Bowel Cancer

Bowel cancer refers to malignant tumours of the rectum, large intestine and small intestine. In this context, tumours of the rectum (rectal carcinoma) and the large intestine (colon carcinoma) are significantly more frequent than carcinomas of the small intestine (jejunum and ileum carcinoma). The sooner the disease can be detected and removed completely, the better the chances of a cure.

Most colorectal carcinomas develop over several years from benign preliminary stages of so-called neoplastic polyps in an “adenoma to carcinoma sequence" (adenoma – benign, carcinoma – malignant). This is why a precautionary colonoscopy for the early detection and removal of such polyps represents an important measure to prevent the development of colorectal carcinomas.

Risk factors

The main risk factors for developing bowel cancer are old age and the presence of polyps in the large intestine. Less frequent risk factors are genetic disposition, specific genetic syndromes and chronic inflammatory bowel diseases such as ulcerative colitis and Crohn’s disease. There is an increased risk of developing colorectal carcinomas in the case of constant excessive caloric intake, a diet that is rich in fats and meat as well as a low intake of dietary fibre.

Further information

Early detection of colorectal cancer

There are, however, also good reasons to recommend an early detection screening for colorectal cancer to healthy persons. The sooner preliminary stages of cancer (colorectal polyps) are diagnosed and removed, the greater the likelihood of a permanent cure.

The following examinations for the early detection of cancer of the large intestine have been included in the colon cancer prevention programme:

  • Test for (unseen) blood in stools (Fecal Occult Blood Testing; FOBT): annually from the age of 40
  • Colonoscopy: every five to seven years from the age of 50

CT colonography (virtual colonoscopy) as an alternative?

A virtual colonoscopy is a procedure where the large intestine is examined by using computed tomography and double-contrast enema; it produces three-dimensional images of the colon without an endoscope actually being inside the intestines. Although this method is gentler than regular colonoscopy, polyps can only be seen but not removed. This is why a CT colonography cannot fully replace regular colonoscopy.
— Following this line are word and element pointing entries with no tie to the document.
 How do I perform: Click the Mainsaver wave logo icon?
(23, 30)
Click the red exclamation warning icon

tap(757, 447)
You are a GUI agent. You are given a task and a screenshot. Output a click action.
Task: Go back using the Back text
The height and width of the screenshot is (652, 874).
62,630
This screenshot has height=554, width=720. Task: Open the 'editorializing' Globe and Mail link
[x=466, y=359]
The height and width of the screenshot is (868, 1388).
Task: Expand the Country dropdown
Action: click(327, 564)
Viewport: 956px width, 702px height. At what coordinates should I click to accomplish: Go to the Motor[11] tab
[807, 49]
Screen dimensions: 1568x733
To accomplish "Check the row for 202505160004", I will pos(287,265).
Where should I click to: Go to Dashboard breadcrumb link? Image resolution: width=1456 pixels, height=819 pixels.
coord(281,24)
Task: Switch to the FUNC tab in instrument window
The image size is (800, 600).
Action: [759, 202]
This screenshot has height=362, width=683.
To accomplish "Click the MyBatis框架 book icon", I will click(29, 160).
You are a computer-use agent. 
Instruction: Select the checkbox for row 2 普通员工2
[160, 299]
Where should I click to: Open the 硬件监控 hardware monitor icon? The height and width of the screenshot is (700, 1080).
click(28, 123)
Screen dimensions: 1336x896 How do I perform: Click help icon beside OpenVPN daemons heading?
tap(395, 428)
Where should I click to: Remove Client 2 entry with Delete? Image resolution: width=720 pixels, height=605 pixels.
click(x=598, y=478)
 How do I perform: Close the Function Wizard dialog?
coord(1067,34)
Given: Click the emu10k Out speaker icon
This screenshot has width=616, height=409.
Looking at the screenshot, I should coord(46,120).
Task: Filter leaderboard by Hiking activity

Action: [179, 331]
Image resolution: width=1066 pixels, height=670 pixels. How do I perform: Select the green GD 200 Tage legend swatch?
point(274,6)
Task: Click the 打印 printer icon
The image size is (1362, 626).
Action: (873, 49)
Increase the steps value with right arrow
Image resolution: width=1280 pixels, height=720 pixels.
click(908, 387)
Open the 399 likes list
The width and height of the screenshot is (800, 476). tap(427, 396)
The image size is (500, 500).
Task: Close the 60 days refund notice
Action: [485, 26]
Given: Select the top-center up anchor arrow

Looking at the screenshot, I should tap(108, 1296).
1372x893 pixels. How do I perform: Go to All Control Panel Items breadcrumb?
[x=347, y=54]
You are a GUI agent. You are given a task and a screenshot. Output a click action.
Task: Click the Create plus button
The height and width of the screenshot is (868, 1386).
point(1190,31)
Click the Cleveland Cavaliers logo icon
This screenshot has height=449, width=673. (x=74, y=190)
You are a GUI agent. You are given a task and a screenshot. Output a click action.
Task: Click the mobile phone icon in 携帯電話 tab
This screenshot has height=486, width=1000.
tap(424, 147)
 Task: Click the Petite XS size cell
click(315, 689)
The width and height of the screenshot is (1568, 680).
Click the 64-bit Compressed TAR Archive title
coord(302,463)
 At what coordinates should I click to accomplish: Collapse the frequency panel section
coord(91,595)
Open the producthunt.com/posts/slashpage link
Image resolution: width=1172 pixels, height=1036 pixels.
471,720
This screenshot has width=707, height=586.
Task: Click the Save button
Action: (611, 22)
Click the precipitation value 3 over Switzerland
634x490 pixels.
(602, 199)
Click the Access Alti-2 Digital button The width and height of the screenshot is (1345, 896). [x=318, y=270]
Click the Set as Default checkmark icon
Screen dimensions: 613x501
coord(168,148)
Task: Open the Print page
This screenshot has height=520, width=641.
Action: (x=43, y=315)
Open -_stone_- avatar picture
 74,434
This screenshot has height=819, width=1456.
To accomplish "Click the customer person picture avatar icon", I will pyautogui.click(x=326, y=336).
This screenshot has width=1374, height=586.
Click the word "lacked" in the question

Colorectal cancer and rectal cancer

If colorectal cancer or rectal cancer is diagnosed during a preventive check-up or due to symptoms, immediate treatment is necessary. The tumour has to be removed by surgery. Some situations require chemotherapy and/or radiation therapy before or after surgery.

I will advise you as to the full clarification of the diagnosis of disease and the necessary treatment methods and will perform the operation in a professional and competent way.

Surgical methods

Keyhole surgery (laparoscopic operation) has also found its way into the surgical treatment of cancer of the large intestine and might be applicable in your situation. At present, the majority of operations on the large intestine and rectum are, however, still performed using conventional open surgery.

Together we can plan the surgical procedure best suited to you for the safe and radical removal of the diseased parts of the bowel.

The part of the colon affected by the tumour and the surrounding tissue including the lymph nodes are removed and the healthy ends of the colon are reattached (anastomosis).

In some situations, until the complete healing of the anastomosis, it may be necessary to build a temporary enterostomy (colostomy, ileostomy). In most cases this is a temporary measure and can be reversed in another operation, restoring the intestinal tract back to normal.

Follow-up of bowel cancer

In order to detect a recurrence of the disease in time or discover concomitant diseases follow-up examination is necessary and useful.

Regular examinations give you the assurance that everything is alright.

The follow-up of patients with colorectal cancer depends on the extent of the primary disease from (tumor stage).

During the first two years after surgery, the intervals between follow-up visits are short, usually every three months. The intervals are extended thereafter to six months, and finally to once a year. After five years, you can change the regular follow-up on a symptom-oriented follow-up.

The tests usually include:

  • Physical examination, body weight and size
  • Talking about the current condition and current complaints
  • Blood laboratory: values for kidney, liver and bile degradation products
  • Tumor markers in the blood: CEA and CA 19-9
  • Contrast-enhanced computed tomography (CT) of the lungs and abdomen
  • If necessary: Magnetic resonance imaging of the liver
  • Colonoscopy: Twelve months after primary tumor surgery. Colonoscopy should be repeated every two to three years in unaffected mucosa, but annually after removal of polyps.
  • After rectal cancer a sigmoidoscopy should be performed twice a year during the first and second year, if no colonoscopy was already performed
  • Sometimes additional tests are required.

I am happy to organize the follow-up for you and discuss the obtained findings with you.

After five years, the general follow-up program has ended. I suggest continuing the annual aftercare visits with a medical interview, physical examination, blood tests and CEA determination and computed tomography.